Soon had also calculated the impact of the AO on the Frobisher Bay data and, unsurprisingly, used the seasonal correlation that had the highest correlation. The fact that Frobisher Bay temperatures and Churchill temperatures are only loosely correlated (also calculated by Soon) (highest monthly r2 was 0.22) was not mentioned in either version of the paper.
The link is made (in the 2003 version) using:
… the temperature and climatic conditions around the Hudson Strait and Hudson Bay areas have close association with the AO circulation index
which is an attempt to imply that the Hudson Strait connection, also applies to Hudson Bay (which Soon already knew was untrue). The version in the 2007 paper was only slightly different:
… the air temperature and climatic conditions around the Hudson Strait and Hudson Bay areas have a close association with the AO circulation index.

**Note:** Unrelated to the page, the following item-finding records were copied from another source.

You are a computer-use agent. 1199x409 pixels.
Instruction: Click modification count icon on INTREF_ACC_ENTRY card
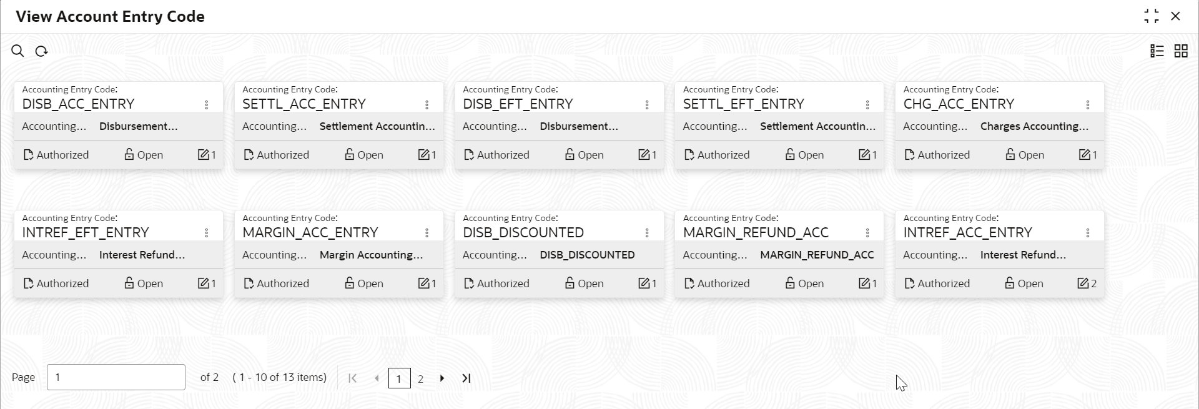coord(1083,283)
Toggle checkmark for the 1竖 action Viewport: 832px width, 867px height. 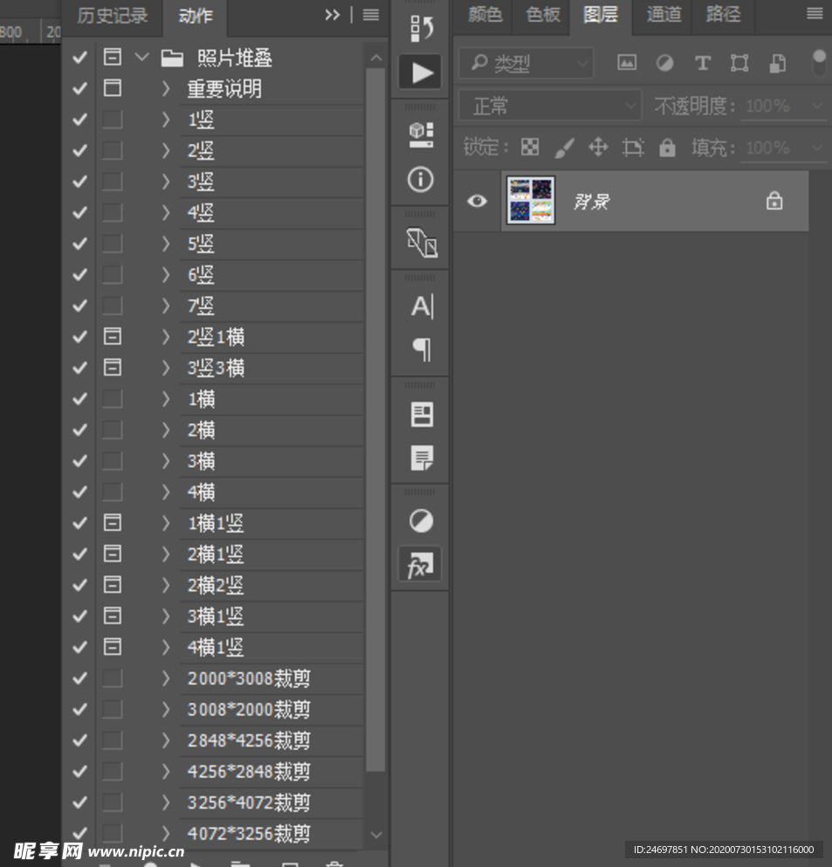[x=79, y=120]
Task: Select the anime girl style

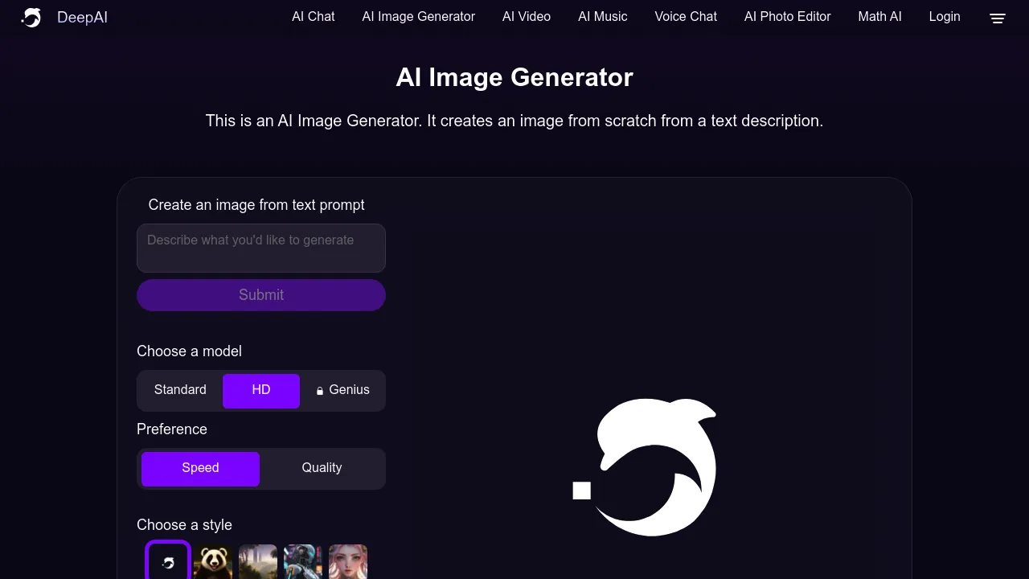Action: pos(347,562)
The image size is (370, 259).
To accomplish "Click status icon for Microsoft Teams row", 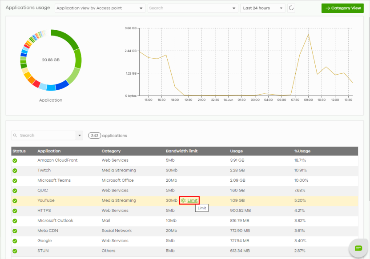I will [x=15, y=181].
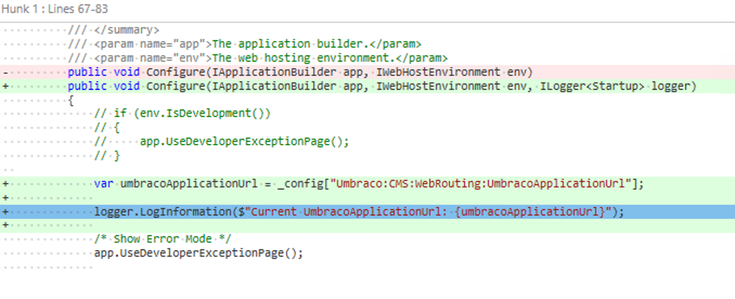Click the commented-out env.IsDevelopment() line

point(182,113)
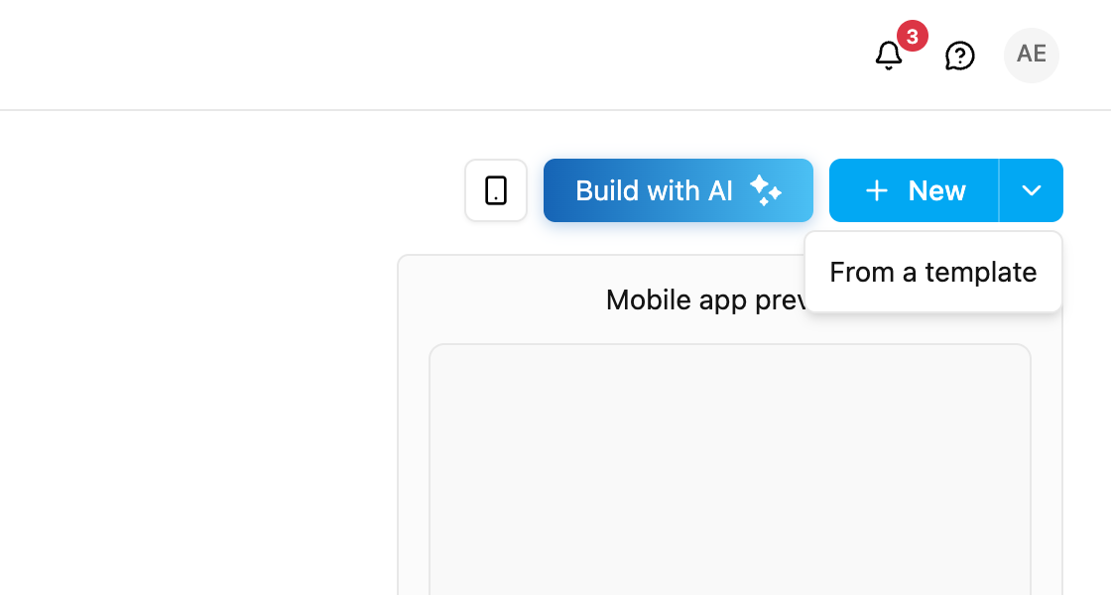Viewport: 1111px width, 595px height.
Task: Click the red badge showing 3
Action: pos(913,36)
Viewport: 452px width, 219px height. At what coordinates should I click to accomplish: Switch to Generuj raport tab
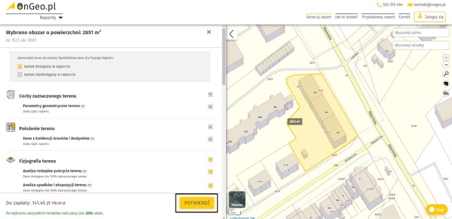click(319, 17)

but is equally misleading.
So, the picture here is quite clear. Soon knew that the relevant data series for discussing the AO influence on Western Hudson Bay temperature (and by proxy, sea ice) was from Churchill and despite being reminded of the fact by the first set of reviewers, nonetheless continued to only show the AO connection to a site 1000 miles away, which had a much higher correlation without any discussion of whether this other data was at all relevant to Churchill or the bears nearby.
There was much else in the Dyck et al paper that was worth criticising (see Stirling et al (2008) for details), but the evidence of the cherry-picking of data for the sake of an (irrelevant) higher correlation from the files is a very clear black flag.
In my opinion, this kind of ‘scientific’ sleight-of-hand is far more egregious than Soon’s ability to get funding from coal, oil, and fossil-fueled foundations.